Evaluation of the #15 Pre-Exascale Supercomputer
The paper presents a comprehensive analysis of the #15 system, a pre-exascale supercomputer situated at the Barcelona Supercomputing Center (BSC). It is part of the EuroHPC Joint Undertaking initiative, designed to facilitate a multitude of scientific workloads. The supercomputer boasts a peak performance of 314 petaflops, constructed with a hybrid architecture that integrates Intel Sapphire Rapids CPUs, NVIDIA Hopper GPUs, and both DDR5 and high-bandwidth memory (HBM). The system's architecture is segregated into four distinct partitions, each tailored for specific computational tasks.
The evaluation conducted in this paper comprises several tiers of benchmarks aimed at assessing the system’s capabilities. These benchmarks range from low-level architectural evaluations such as micro-benchmarks for floating-point operations and memory bandwidth, to high-level assessments using established High-Performance Computing (HPC) benchmarks like High-Performance Linpack (HPL) and High-Performance Conjugate Gradients (HPCG), as well as practical applications in fluid dynamics, computational mechanics, and climate modeling.
System Architecture and Benchmarks
Architecture Overview:
The #15 system architecture employs a combination of the latest computational technologies and standards. The General Purpose Partition (GPP) utilizes Intel Sapphire Rapids CPUs equipped with DDR5 memory, excelling in memory-intensive operations. The Accelerated Partition (ACC) leverages a combination of Intel CPUs and NVIDIA Hopper GPUs, interconnected with NVLink and PCIe Gen5, making it optimal for GPU-accelerated tasks. Notably, the system is designed to integrate next-generation partitions, enhancing its flexibility and modularity in adapting to technological advancements.
Micro-Benchmarking:
The micro-benchmarks reveal that the system approaches its theoretical performance limits under certain conditions. Notably, single-core FMA operations sustain a peak performance nearly matching theoretical calculations, subject to minimal deviations due to architectural nuances like AVX-512 frequency scaling. The paper also pinpoints that while memory bandwidth utilization remains sub-maximal, HBM nodes achieve a significant bandwidth advantage over DDR nodes, despite the Sapphire Rapids CPUs' current inability to fully exploit this bandwidth.
HPC Benchmarking:
The HPL benchmark results place the GPP and ACC partitions at 22nd and 8th on the Top500 list, respectively, with RMax values representing 89.31% and 69.96% of RPeak. Although these figures underscore the system’s proficiency in handling compute-heavy tasks, they also highlight potential areas for optimization, particularly in scaling and execution efficiency.
The analysis extended to real-world applications such as Alya, OpenFOAM, and the Integrated Forecasting System (IFS). Each application utilized the computational resources differently, displaying unique scalability patterns and efficiency metrics. Alya demonstrated efficient scalability up to mid-range node counts before encountering diminishing returns due to communication overheads. OpenFOAM showed robust scalability up to approximately 1000 nodes but suffered from decreased computational efficiency beyond this range. IFS highlighted inefficiencies particularly in its hybrid MPI/OpenMP setup, largely attributable to load imbalances.
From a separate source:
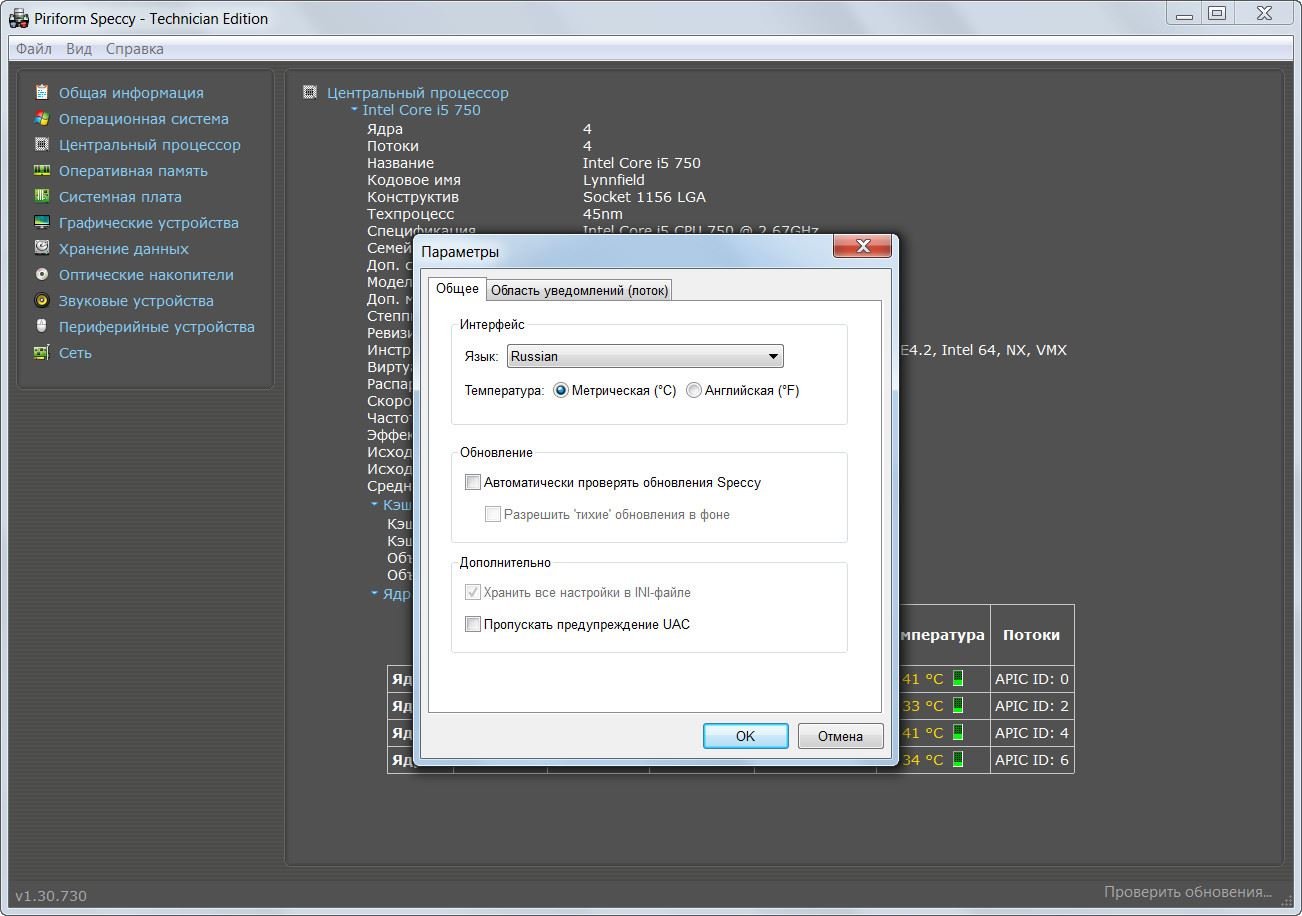The height and width of the screenshot is (916, 1302).
Task: Open the Системная плата motherboard icon
Action: 42,197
Energy Efficiency and Memory Configurations
A significant aspect of #15's evaluation focused on energy consumption and efficiency, facilitated by the Energy Aware Runtime (EAR) framework. This framework proved essential in scrutinizing the energy dynamics of various computational tasks. Of particular note, the paper found that energy consumption scales predictably with node usage, and the Energy-Delay Product (EDP) provides a nuanced view of optimal computational configurations.
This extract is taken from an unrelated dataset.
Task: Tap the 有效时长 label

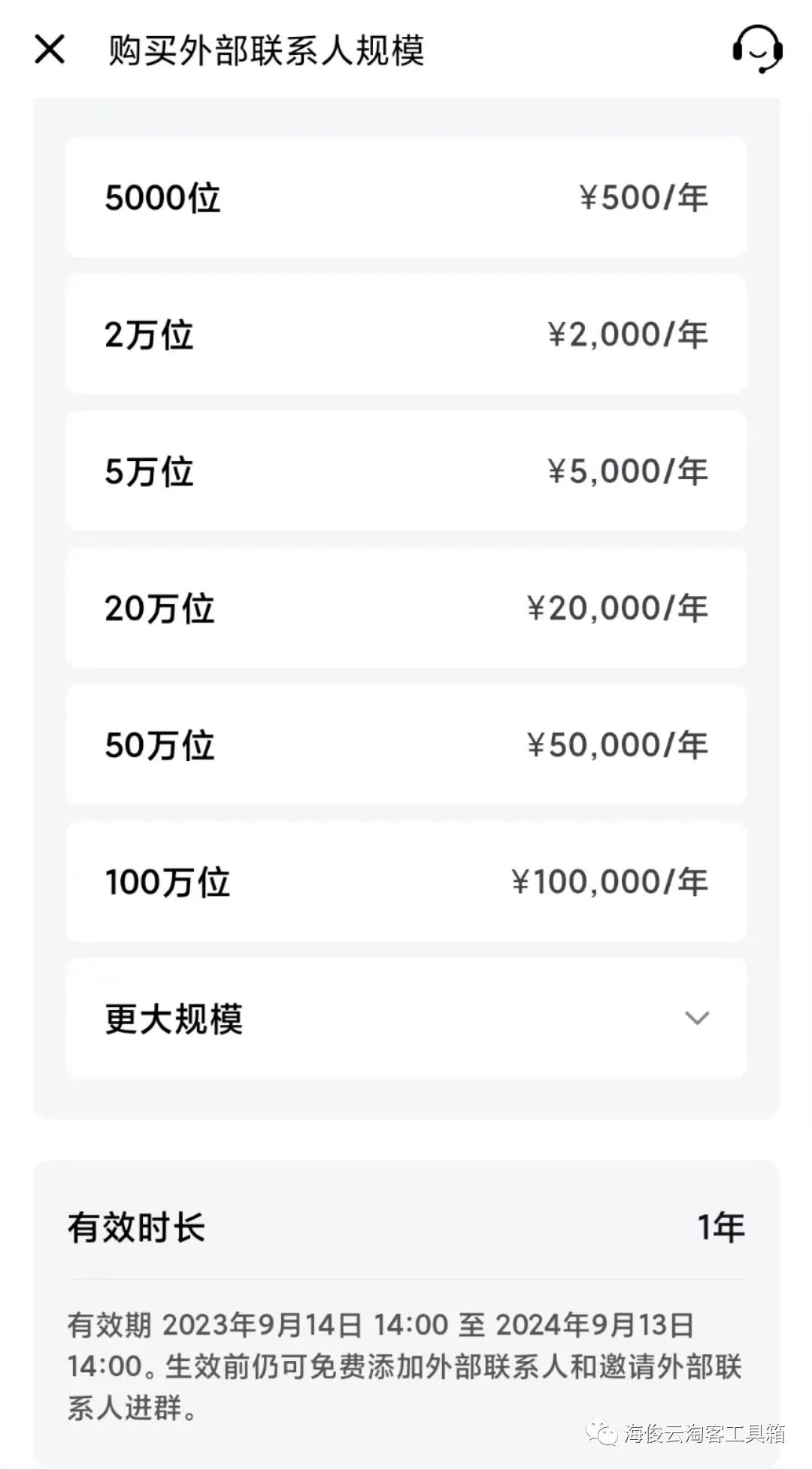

The comparison of DDR5 versus HBM memory configurations elucidated substantial performance gains in memory-intensive operations when using HBM. However, the associated energy costs highlighted the necessity for strategic memory configuration selections based on specific workload requirements.
Conclusions and Implications
The evaluation of #15 underscores both its strengths and the potential for refinement. While the system demonstrates exceptional capabilities for high-performance tasks, it also sheds light on areas needing improved optimization for application scalability and energy efficiency at larger scales. Researchers using #15 are encouraged to leverage these insights to fine-tune their workloads and maximize computational output. Moving forward, the paper also suggests that continuous developments in computational architecture and runtime optimization could significantly elevate the capabilities of systems like #15, further pushing the envelope of exascale computing.